What you have appears to be the "Super Shifter" line from Hurst and the stick is completely vertical, hence the long reach for us vertically challenged people. 5-8 here.

A stick with a slight curve back, such as the Competition Plus line, would probably put it in better reach range. Some shifter bodies have the stick bolted on and you could just change the stick rather than the whole shifter unit.

If you want "correctness", I'll gladly trade your T10 for the M20 I have sitting here....


----------



## geeteeohguy (Feb 2, 2008)

"64 GTO's had a hurst shifter that did not say HURST on the handle!
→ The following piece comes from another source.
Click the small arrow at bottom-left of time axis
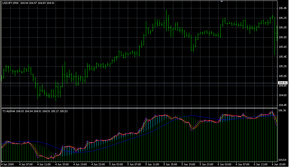 (1, 162)
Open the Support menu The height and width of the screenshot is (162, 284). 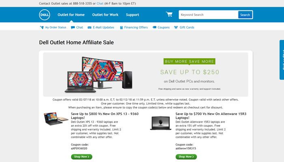tap(132, 15)
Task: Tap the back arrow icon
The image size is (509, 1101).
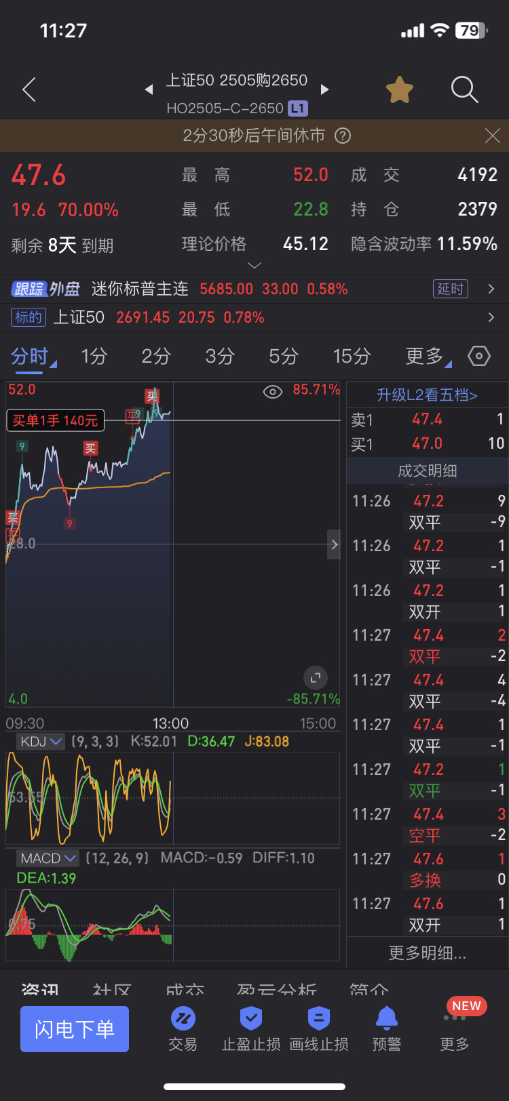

In Late '64, the name HURST appeared. Same shifter. You need a longer shifter! I have a friend who HAS a 1964 HURST shifter that does not say HURST on it, and it's for sale!!! (He needed the correct one for his '65}. Let me know if you're interested in having a correct, oem, HURST shifter in your '64!!!
Jeff


----------



## Rukee (Feb 8, 2007)

I'd leave it a 4-speed if I were you, but I just love shifting Muscle Cars!


----------



## Koppster (Jul 27, 2008)

geeteeohguy said:


> "64 GTO's had a hurst shifter that did not say HURST on the handle! In Late '64, the name HURST appeared. Same shifter. You need a longer shifter! I have a friend who HAS a 1964 HURST shifter that does not say HURST on it, and it's for sale!!! (He needed the correct one for his '65}. Let me know if you're interested in having a correct, oem, HURST shifter in your '64!!!
> Jeff


Jeff,

Not sure if the original will fit on the Richmond T10 (?). Think I'm just going to get a different stick to meet my "challenged" needs! :lol:

Rickster


----------



## geeteeohguy (Feb 2, 2008)

Gotcha. Sounds right. BTW: I always had a soft spot for white '64's with red interior.....ever since about 1980 when a customer had one he would bring in for me to tune....it was a 421 tri-power 4speed, and looked just like yours!!


----------